(Collected data entries)
Segment Open

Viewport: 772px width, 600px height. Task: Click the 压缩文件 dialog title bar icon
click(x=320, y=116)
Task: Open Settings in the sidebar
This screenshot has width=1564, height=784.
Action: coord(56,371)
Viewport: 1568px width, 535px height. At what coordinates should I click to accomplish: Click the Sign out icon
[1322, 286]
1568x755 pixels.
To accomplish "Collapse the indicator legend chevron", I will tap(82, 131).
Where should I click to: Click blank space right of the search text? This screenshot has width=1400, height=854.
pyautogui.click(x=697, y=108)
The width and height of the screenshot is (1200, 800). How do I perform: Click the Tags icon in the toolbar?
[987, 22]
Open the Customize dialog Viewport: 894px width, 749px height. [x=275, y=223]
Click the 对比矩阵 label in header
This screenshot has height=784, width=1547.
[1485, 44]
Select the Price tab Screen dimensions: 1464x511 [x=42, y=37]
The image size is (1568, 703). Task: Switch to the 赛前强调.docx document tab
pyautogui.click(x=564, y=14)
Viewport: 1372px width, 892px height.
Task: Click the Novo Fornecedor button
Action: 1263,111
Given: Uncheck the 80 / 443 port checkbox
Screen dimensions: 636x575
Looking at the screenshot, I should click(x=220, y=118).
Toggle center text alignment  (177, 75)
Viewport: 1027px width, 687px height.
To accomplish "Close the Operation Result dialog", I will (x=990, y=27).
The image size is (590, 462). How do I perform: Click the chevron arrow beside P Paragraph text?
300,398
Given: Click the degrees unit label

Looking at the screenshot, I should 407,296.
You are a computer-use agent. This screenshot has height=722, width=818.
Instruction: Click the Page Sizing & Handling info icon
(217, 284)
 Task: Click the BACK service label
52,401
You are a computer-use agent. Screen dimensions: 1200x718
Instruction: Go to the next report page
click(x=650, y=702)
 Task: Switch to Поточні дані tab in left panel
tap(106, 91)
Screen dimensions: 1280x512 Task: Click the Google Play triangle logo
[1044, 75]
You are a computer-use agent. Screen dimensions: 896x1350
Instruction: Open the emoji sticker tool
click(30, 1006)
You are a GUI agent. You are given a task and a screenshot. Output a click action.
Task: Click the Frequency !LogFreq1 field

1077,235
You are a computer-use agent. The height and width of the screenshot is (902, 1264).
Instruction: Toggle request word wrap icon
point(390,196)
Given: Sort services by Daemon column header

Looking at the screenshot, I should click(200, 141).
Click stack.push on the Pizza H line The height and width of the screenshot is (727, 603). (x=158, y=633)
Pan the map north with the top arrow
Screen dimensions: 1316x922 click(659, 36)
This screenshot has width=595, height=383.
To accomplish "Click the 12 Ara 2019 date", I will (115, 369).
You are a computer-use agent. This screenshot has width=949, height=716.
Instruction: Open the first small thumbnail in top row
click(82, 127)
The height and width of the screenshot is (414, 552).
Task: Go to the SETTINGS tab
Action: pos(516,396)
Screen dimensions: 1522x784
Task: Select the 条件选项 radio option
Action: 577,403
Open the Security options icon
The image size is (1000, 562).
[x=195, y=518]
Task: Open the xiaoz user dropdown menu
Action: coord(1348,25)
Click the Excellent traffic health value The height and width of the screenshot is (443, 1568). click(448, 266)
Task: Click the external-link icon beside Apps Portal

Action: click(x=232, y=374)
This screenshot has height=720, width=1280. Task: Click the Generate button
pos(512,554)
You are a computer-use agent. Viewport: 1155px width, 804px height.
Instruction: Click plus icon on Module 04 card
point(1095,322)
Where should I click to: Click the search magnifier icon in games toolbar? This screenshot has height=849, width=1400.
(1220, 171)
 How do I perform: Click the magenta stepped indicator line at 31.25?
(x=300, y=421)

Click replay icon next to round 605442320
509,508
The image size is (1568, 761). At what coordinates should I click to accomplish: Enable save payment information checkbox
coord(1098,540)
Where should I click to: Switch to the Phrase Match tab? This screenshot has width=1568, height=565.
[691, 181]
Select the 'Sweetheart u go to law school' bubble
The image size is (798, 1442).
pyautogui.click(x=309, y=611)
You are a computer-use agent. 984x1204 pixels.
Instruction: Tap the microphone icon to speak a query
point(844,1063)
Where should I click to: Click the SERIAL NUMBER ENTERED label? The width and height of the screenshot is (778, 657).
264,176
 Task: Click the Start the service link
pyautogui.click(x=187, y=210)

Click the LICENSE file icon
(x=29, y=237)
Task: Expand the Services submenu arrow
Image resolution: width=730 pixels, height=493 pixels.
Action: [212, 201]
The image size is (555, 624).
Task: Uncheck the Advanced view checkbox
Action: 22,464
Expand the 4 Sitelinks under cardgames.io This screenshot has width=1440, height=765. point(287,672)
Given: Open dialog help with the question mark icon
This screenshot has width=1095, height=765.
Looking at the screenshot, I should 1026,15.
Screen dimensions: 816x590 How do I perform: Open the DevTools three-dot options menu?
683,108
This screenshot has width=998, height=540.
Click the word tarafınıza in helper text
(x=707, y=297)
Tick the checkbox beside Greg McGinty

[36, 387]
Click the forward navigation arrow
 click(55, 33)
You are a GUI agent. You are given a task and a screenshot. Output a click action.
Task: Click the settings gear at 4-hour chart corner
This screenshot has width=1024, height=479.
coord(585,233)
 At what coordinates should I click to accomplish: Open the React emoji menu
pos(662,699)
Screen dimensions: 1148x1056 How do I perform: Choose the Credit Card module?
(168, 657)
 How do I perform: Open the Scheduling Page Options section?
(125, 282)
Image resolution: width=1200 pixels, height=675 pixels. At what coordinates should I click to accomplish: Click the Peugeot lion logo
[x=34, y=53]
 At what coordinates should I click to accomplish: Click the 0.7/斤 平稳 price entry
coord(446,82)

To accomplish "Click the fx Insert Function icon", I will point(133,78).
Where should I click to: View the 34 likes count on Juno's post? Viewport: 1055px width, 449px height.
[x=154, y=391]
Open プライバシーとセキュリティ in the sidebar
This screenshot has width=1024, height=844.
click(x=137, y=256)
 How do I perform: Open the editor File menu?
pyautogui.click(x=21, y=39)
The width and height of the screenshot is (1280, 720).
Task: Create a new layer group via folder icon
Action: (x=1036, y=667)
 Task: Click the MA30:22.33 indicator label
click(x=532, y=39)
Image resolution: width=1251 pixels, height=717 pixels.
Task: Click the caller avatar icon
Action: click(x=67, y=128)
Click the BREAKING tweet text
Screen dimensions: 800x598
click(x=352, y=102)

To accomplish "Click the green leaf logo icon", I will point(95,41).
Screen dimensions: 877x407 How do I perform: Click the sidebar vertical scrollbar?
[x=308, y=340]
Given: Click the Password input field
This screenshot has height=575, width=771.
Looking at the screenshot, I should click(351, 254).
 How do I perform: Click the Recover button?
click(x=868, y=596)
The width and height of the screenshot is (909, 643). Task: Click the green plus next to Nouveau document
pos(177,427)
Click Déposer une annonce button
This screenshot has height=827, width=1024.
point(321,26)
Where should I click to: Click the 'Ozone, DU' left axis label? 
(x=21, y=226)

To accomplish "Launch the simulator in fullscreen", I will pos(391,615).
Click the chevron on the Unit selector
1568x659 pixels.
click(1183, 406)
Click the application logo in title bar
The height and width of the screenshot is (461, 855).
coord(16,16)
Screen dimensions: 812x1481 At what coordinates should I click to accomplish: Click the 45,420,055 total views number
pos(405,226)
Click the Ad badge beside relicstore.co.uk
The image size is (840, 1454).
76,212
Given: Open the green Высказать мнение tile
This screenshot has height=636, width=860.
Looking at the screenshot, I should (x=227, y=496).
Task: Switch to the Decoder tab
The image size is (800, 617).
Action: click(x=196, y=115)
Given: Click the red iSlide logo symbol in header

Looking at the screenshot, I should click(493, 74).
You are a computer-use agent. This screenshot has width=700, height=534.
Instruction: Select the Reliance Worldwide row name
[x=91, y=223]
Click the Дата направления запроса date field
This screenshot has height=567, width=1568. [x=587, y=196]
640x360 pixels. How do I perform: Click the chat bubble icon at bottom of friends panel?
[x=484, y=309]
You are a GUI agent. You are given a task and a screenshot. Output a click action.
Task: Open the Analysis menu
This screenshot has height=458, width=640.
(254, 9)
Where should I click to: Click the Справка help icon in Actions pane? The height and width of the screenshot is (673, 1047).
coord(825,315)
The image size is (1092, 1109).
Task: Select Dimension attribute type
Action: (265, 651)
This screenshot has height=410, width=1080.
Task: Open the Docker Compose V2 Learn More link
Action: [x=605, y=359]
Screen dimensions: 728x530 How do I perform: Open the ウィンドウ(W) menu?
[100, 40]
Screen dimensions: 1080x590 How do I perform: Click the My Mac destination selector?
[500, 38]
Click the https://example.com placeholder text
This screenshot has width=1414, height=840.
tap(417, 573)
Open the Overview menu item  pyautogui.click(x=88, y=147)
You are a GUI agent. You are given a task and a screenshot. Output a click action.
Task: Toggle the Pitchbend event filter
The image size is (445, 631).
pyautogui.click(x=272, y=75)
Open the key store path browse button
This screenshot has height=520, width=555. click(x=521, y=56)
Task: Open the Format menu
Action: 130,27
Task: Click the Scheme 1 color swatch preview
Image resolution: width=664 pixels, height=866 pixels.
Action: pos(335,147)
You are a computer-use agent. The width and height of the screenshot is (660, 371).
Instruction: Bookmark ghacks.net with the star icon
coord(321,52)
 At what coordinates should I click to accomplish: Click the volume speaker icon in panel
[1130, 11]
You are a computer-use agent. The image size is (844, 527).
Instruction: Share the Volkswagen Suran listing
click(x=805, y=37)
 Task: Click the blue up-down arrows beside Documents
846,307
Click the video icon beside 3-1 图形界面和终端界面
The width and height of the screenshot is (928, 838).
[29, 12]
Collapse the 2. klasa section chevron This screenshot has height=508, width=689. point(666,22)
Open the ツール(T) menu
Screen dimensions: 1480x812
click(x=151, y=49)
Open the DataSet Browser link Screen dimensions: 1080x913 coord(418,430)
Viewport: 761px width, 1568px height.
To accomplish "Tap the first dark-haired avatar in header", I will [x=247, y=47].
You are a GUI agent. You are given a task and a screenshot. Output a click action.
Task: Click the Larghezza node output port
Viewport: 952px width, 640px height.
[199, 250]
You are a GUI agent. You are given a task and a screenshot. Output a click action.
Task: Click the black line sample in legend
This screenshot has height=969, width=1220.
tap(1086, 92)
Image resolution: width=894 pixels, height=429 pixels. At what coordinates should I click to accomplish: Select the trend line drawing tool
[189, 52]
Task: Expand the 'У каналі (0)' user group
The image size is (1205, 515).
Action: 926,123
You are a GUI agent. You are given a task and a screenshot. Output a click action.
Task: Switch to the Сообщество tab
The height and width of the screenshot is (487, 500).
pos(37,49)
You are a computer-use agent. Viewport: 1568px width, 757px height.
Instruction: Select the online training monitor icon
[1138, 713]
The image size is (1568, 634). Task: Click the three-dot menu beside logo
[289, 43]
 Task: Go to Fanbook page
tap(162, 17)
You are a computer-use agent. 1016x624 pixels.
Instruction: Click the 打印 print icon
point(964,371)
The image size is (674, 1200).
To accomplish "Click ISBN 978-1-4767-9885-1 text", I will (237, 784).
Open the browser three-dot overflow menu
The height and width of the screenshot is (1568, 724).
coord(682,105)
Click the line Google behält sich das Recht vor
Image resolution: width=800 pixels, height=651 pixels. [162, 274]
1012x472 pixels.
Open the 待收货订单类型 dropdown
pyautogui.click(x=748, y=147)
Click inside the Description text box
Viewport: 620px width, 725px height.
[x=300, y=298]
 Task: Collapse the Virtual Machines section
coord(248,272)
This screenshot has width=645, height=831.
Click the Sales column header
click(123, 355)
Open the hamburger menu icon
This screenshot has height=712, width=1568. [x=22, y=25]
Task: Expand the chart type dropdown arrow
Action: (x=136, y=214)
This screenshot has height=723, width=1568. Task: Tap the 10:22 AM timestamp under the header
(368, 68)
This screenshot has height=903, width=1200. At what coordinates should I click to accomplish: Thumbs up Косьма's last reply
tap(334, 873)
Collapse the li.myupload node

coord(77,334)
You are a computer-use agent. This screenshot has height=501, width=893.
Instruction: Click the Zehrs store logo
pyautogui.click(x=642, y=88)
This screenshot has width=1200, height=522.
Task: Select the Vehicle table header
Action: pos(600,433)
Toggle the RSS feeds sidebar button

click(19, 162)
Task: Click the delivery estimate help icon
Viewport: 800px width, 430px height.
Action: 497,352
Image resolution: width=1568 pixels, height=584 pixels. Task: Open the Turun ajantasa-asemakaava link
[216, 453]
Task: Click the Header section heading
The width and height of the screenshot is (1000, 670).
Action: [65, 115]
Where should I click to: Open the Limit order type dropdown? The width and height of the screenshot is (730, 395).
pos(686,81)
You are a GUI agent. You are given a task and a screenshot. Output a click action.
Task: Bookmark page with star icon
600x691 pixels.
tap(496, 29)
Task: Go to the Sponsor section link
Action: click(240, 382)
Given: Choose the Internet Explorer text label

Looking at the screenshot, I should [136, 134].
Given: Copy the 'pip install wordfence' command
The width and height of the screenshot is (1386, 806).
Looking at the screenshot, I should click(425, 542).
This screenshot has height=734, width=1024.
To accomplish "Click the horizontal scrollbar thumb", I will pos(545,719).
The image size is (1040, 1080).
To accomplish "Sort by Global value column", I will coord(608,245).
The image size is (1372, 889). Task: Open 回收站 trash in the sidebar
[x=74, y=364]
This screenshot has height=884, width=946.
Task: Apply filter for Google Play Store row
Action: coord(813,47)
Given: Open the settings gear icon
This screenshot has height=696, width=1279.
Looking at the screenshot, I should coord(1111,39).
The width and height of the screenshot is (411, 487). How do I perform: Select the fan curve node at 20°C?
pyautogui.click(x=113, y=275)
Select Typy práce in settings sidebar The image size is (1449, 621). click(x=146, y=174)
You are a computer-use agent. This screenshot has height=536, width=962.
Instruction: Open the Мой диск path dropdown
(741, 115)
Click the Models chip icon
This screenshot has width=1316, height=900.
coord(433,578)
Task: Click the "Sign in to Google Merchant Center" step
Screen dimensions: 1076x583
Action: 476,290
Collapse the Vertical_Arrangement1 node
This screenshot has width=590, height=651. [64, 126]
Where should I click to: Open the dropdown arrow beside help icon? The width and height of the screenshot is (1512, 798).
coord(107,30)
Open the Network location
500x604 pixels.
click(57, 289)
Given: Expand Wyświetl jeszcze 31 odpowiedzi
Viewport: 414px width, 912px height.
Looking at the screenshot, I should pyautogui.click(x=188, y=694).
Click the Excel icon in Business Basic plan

Segment Closed

→ Work required
Up to and including the line with "Given: Uncheck the 80 / 443 port checkbox", please return the records exactly, beginning from their first line.

→ The answer
Viewport: 772px width, 600px height. Task: Click the 压缩文件 dialog title bar icon
click(x=320, y=116)
Task: Open Settings in the sidebar
This screenshot has width=1564, height=784.
Action: coord(56,371)
Viewport: 1568px width, 535px height. At what coordinates should I click to accomplish: Click the Sign out icon
[1322, 286]
1568x755 pixels.
To accomplish "Collapse the indicator legend chevron", I will tap(82, 131).
Where should I click to: Click blank space right of the search text? This screenshot has width=1400, height=854.
pyautogui.click(x=697, y=108)
The width and height of the screenshot is (1200, 800). How do I perform: Click the Tags icon in the toolbar?
[987, 22]
Open the Customize dialog Viewport: 894px width, 749px height. [x=275, y=223]
Click the 对比矩阵 label in header
This screenshot has height=784, width=1547.
[1485, 44]
Select the Price tab Screen dimensions: 1464x511 [x=42, y=37]
The image size is (1568, 703). Task: Switch to the 赛前强调.docx document tab
pyautogui.click(x=564, y=14)
Viewport: 1372px width, 892px height.
Task: Click the Novo Fornecedor button
Action: 1263,111
Given: Uncheck the 80 / 443 port checkbox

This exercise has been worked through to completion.